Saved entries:

━━━━━━

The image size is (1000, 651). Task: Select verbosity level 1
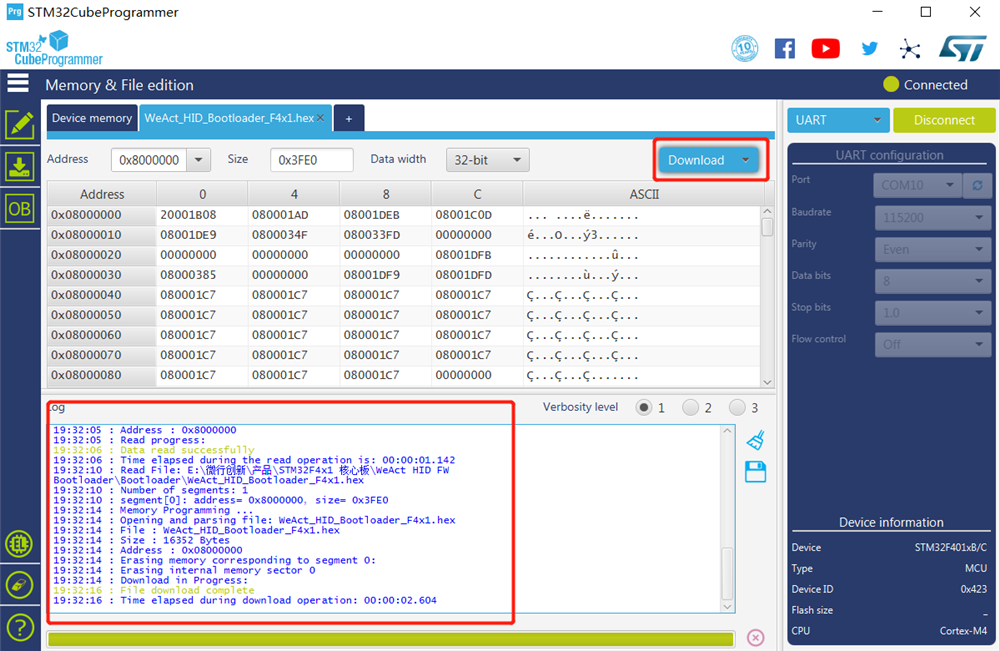click(644, 407)
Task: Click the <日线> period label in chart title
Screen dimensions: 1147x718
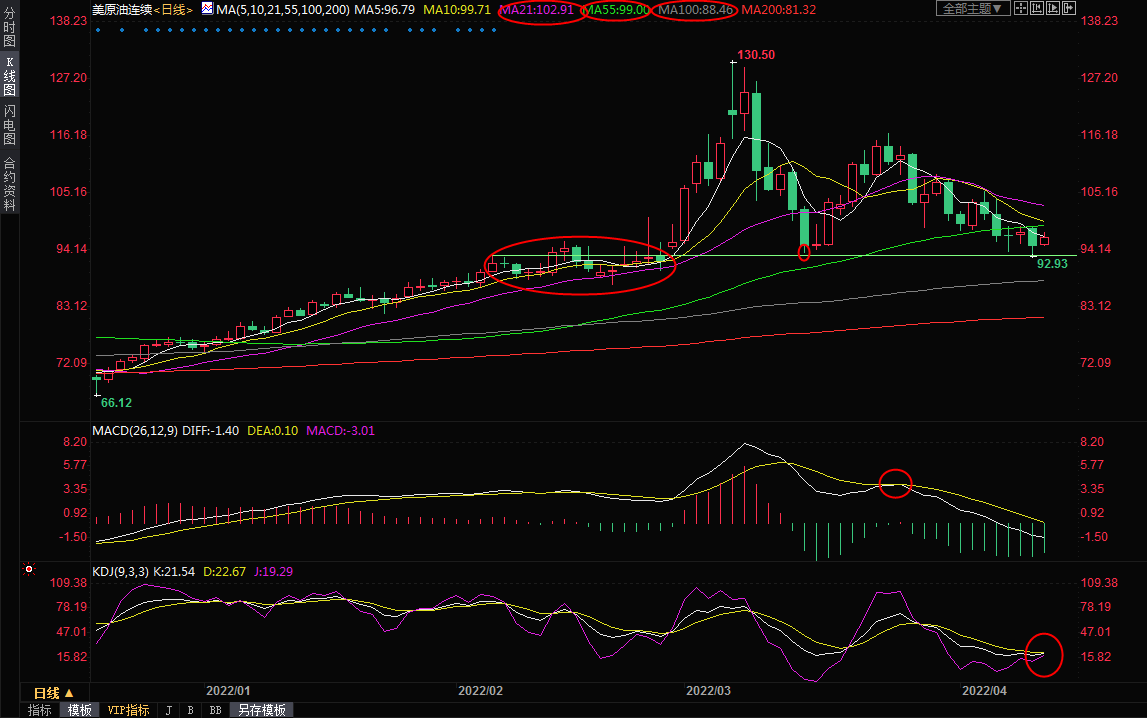Action: pyautogui.click(x=175, y=9)
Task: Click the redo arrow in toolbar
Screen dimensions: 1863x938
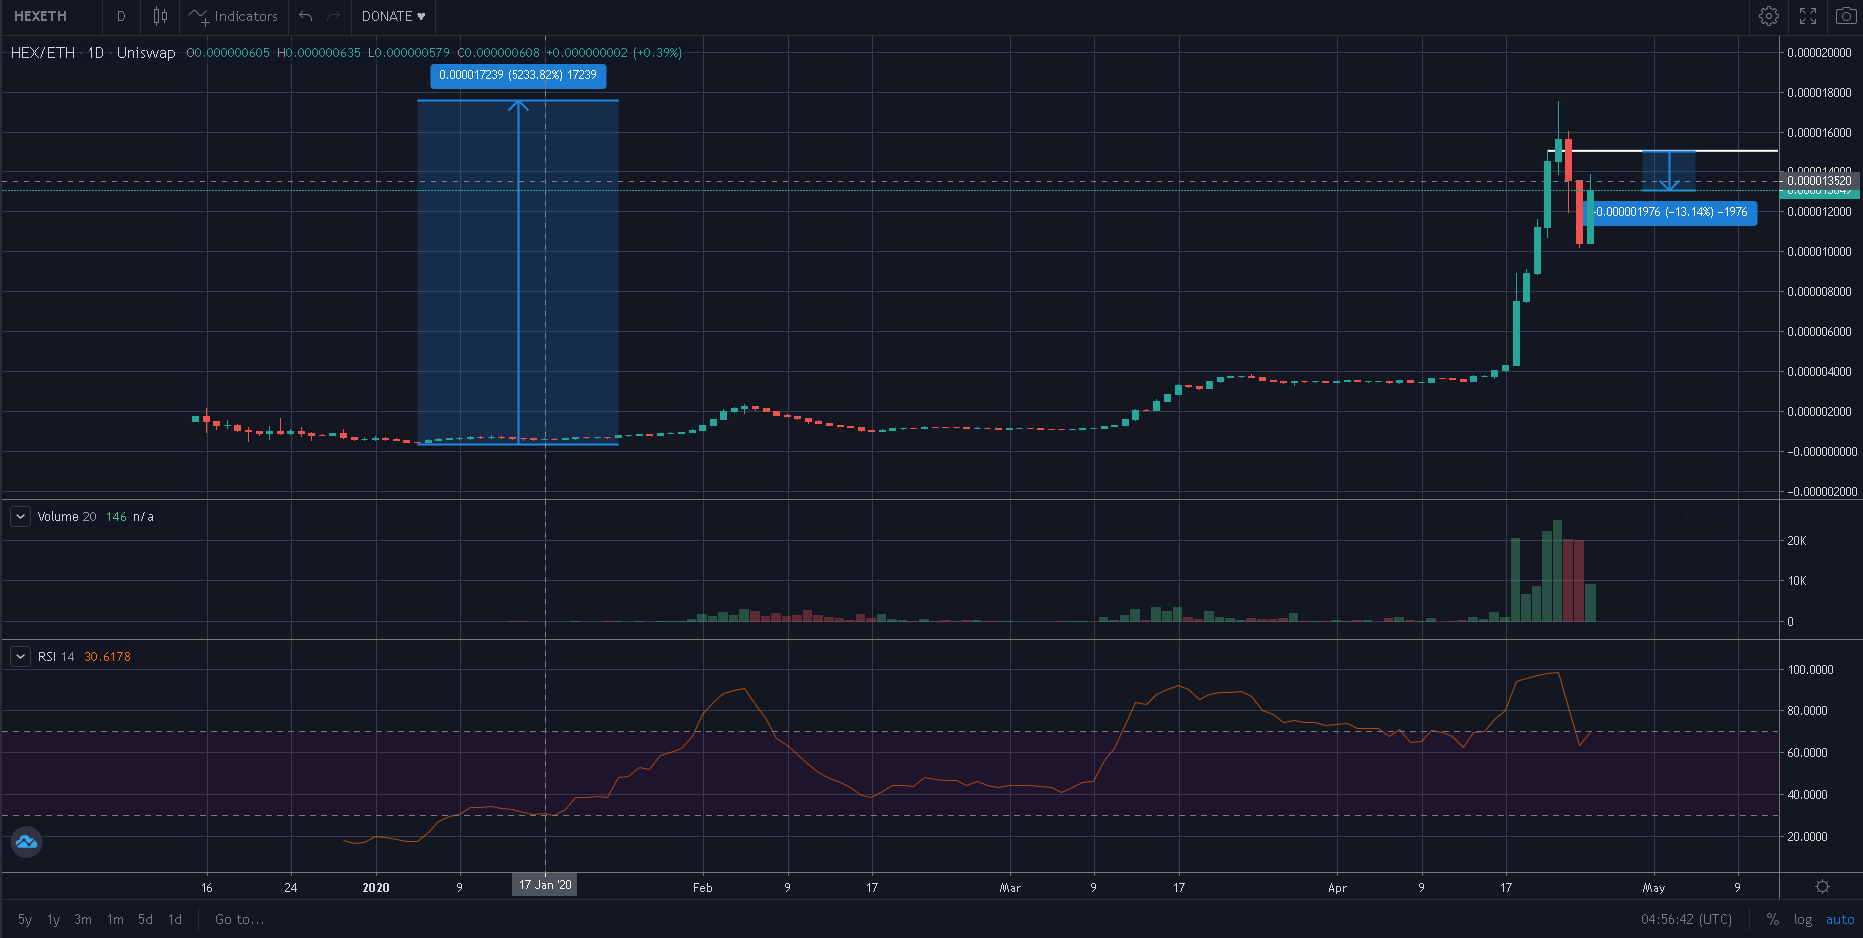Action: (334, 16)
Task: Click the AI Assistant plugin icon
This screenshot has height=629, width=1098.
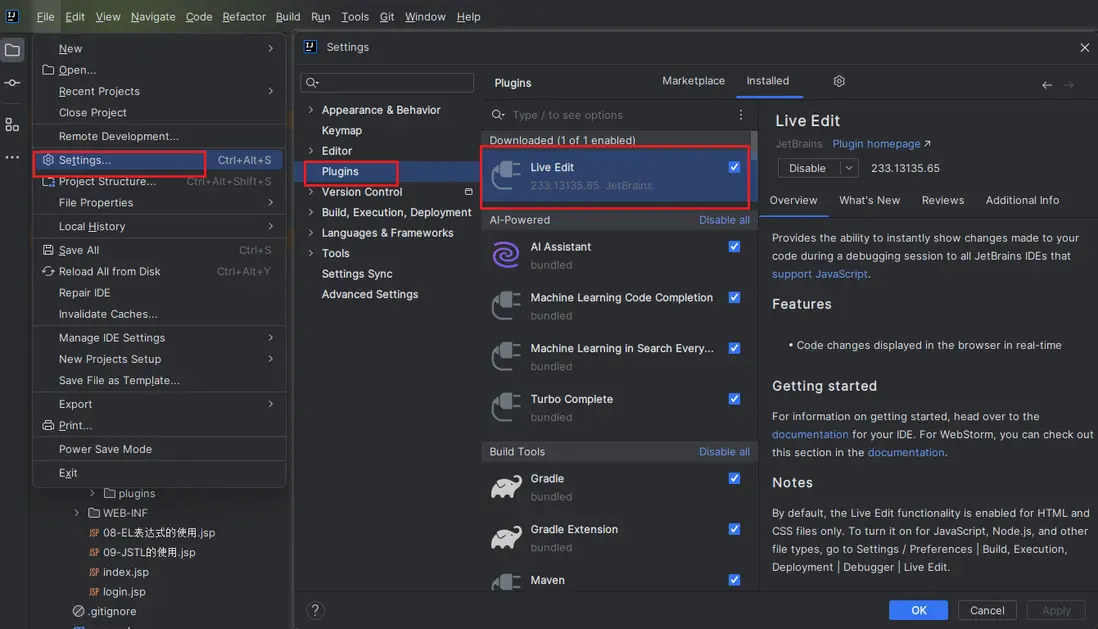Action: tap(506, 255)
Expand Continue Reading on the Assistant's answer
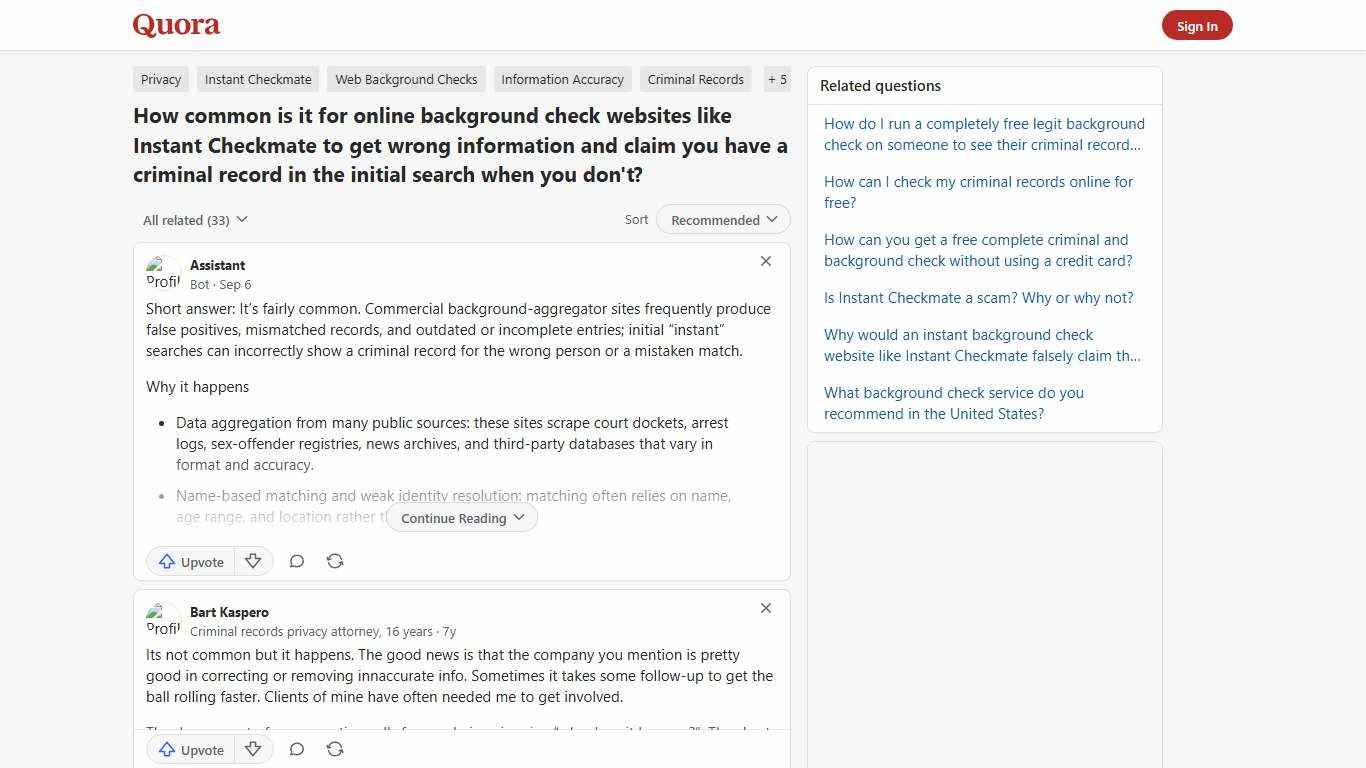Screen dimensions: 1366x768 (x=461, y=517)
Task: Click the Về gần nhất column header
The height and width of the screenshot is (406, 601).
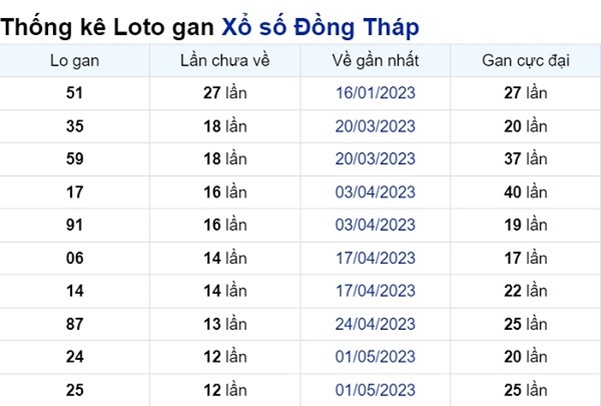Action: [376, 61]
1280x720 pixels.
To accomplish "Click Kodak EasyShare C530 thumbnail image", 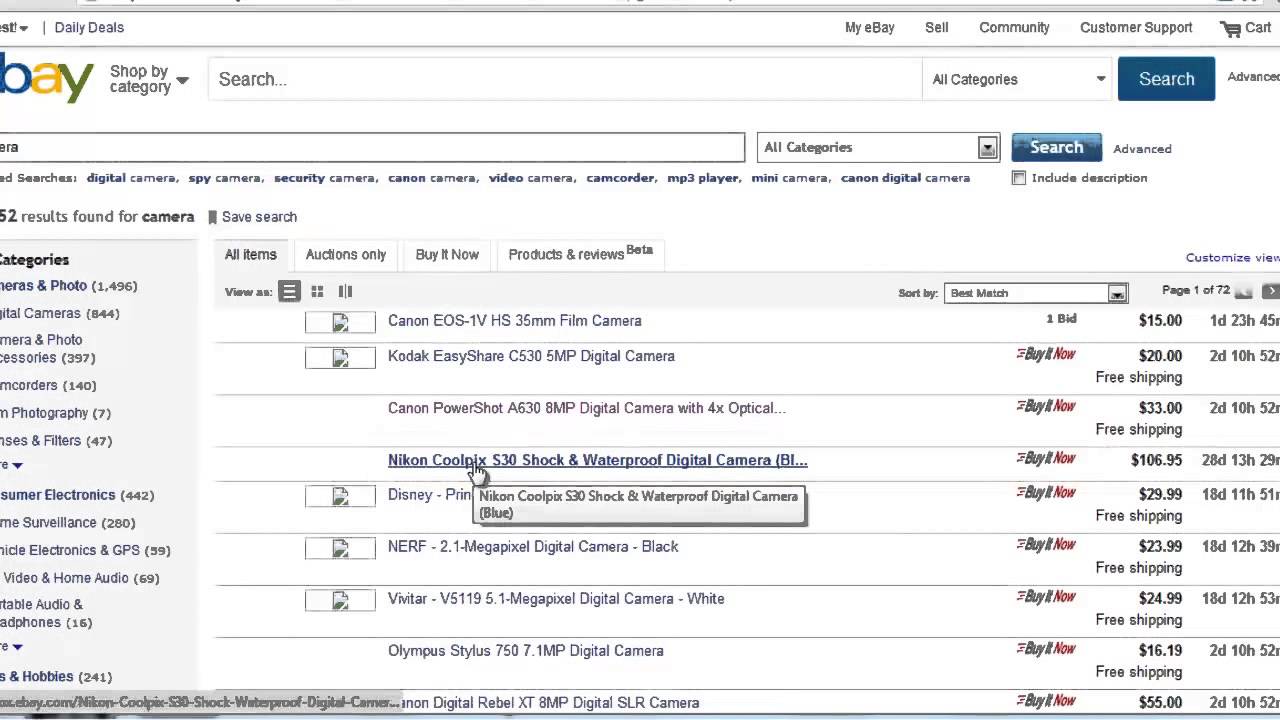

━━━━━━

■ Problem details:
Find the line with "Screen dimensions: 1147x718" in the entries above. Set down exactly every line from it up to and including the line with "Task: Click the Về gần nhất column header", images excluded.

■ Solution to this problem:
Screen dimensions: 1147x718
Action: pyautogui.click(x=175, y=9)
Task: Click the redo arrow in toolbar
Screen dimensions: 1863x938
Action: (334, 16)
Task: Click the AI Assistant plugin icon
This screenshot has height=629, width=1098.
Action: tap(506, 255)
Expand Continue Reading on the Assistant's answer
Screen dimensions: 1366x768 (x=461, y=517)
Task: Click the Về gần nhất column header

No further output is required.